The transaction took place on May 26, when 29.21 million IBIT shares changed hands off-exchange at $43.16 per share. The trade was executed at a discount of $1.01 to IBIT’s market price of $44.17 at the time, representing a 2.3% concession and approximately $29.5 million in execution costs.
NYDIG said the size of the discount suggests the seller prioritized certainty and speed over price maximization. The trade was reported through the FINRA/Nasdaq TRF Carteret facility, which is commonly used for privately negotiated off-exchange transactions.
Some market participants had speculated that the block could have been linked to a bitcoin-based trade, in which investors maintain spot exposure to bitcoin while shorting futures contracts.
NYDIG rejected that explanation, arguing that the discount would have significantly reduced the strategy’s expected returns.
The firm also noted activity in CME bitcoin futures. The IBIT position represented exposure equivalent to approximately 3,700 CME bitcoin futures contracts.
However, only 91 contracts were traded during the minute the block was executed, without any unusual increase in futures volume.
“The size of the trade, the 2.3% execution discount, the absence of corresponding CME futures activity, and the limited universe of potential sellers collectively weigh against the view that the transaction represented a contemporaneous reduction in base trading,” NYDIG global head of research Greg Cipolaro wrote.
The selling came as US spot bitcoin ETFs experience sustained outflows. According to SoSoValue data, the funds recorded daily net outflows on all trading days from May 15 to May 29. Total assets across the category fell from $107.75 billion on May 14 to $94.17 billion on May 29. Meanwhile, the price of bitcoin has fallen 16% this year, while most other assets, such as stocks and commodities, have risen as capital continues to flow out of cryptocurrencies.

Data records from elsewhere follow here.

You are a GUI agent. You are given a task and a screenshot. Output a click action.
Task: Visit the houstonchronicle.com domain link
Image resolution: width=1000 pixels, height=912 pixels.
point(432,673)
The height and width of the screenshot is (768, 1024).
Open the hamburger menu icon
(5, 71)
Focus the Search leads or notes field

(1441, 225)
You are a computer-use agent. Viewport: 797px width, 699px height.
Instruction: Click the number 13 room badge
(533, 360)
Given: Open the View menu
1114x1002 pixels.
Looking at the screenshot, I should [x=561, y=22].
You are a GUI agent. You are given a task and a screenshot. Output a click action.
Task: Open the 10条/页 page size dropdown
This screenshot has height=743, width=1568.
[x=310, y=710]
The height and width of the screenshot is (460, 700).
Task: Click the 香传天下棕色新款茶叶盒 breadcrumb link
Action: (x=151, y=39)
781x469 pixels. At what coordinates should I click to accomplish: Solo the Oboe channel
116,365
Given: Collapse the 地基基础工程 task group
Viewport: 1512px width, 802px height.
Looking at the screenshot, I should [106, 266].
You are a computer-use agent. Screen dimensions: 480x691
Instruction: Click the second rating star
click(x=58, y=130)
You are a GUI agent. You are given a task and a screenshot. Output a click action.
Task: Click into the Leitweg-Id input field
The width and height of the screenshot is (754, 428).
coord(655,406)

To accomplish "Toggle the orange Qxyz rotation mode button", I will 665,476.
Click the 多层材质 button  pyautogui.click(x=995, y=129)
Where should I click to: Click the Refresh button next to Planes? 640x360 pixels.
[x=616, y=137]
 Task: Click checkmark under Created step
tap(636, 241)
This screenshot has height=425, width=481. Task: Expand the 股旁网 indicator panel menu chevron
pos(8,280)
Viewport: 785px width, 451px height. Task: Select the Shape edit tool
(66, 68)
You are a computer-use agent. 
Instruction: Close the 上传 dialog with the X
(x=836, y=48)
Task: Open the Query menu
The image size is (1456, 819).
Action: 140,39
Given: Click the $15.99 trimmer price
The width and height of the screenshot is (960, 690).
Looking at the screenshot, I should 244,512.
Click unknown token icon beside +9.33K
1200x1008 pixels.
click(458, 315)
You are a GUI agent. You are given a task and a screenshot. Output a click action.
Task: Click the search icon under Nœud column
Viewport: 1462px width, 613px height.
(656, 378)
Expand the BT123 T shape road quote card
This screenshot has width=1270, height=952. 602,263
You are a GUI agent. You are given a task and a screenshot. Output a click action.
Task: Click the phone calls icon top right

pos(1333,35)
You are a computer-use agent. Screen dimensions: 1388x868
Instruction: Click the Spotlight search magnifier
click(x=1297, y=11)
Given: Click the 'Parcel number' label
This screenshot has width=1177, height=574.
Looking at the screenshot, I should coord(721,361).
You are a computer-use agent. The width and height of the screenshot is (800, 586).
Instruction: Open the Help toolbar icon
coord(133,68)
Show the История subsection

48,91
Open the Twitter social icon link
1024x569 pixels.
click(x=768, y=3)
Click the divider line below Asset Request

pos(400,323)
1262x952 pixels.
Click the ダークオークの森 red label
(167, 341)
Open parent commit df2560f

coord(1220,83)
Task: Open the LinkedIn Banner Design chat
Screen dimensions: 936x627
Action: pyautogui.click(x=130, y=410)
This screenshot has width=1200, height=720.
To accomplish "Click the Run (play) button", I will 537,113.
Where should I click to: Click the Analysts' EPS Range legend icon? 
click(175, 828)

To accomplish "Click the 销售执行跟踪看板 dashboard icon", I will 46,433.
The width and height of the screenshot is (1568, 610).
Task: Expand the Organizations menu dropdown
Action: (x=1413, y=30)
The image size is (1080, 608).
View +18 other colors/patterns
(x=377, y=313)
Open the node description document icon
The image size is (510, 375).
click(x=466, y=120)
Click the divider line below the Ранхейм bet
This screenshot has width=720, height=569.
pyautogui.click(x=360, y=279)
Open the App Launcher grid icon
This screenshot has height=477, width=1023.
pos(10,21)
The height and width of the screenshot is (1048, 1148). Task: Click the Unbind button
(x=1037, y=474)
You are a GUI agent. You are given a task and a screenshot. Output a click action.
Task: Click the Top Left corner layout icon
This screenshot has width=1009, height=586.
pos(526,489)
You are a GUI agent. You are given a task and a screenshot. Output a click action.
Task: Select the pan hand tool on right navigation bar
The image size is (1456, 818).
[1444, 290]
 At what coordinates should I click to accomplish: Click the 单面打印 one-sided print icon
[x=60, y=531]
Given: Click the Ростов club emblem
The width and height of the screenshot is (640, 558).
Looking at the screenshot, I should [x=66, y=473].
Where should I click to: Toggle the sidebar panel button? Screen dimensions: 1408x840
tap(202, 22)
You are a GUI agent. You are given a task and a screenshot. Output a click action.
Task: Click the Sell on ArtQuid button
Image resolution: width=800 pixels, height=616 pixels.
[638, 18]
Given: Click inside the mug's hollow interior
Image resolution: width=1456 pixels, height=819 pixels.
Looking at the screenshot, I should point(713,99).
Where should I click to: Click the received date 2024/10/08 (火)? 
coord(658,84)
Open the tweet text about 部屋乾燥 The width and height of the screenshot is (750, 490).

Read more: Bitcoin falls to 13th largest asset as capital flees to artificial intelligence and precious metals
difficult to identify
While IBIT recorded about $720 million in net redemptions between May 26 and 27, NYDIG said ETF flow data cannot be used to directly identify the seller or link specific redemptions to the block transaction.
NYDIG noted that the position exceeded the reported holdings of every IBIT investor disclosed in recent 13F filings, making identification difficult.
The firm said public data cannot determine whether the sale was driven by investor redemptions, risk management restrictions or a discretionary decision to reduce exposure to bitcoin.
Still, NYDIG said the transaction stands out because a large holder chose to accept a significant discount to exit a bitcoin-linked position valued at more than $1 billion during a period of persistent outflows and while the price of bitcoin remains below $80,000.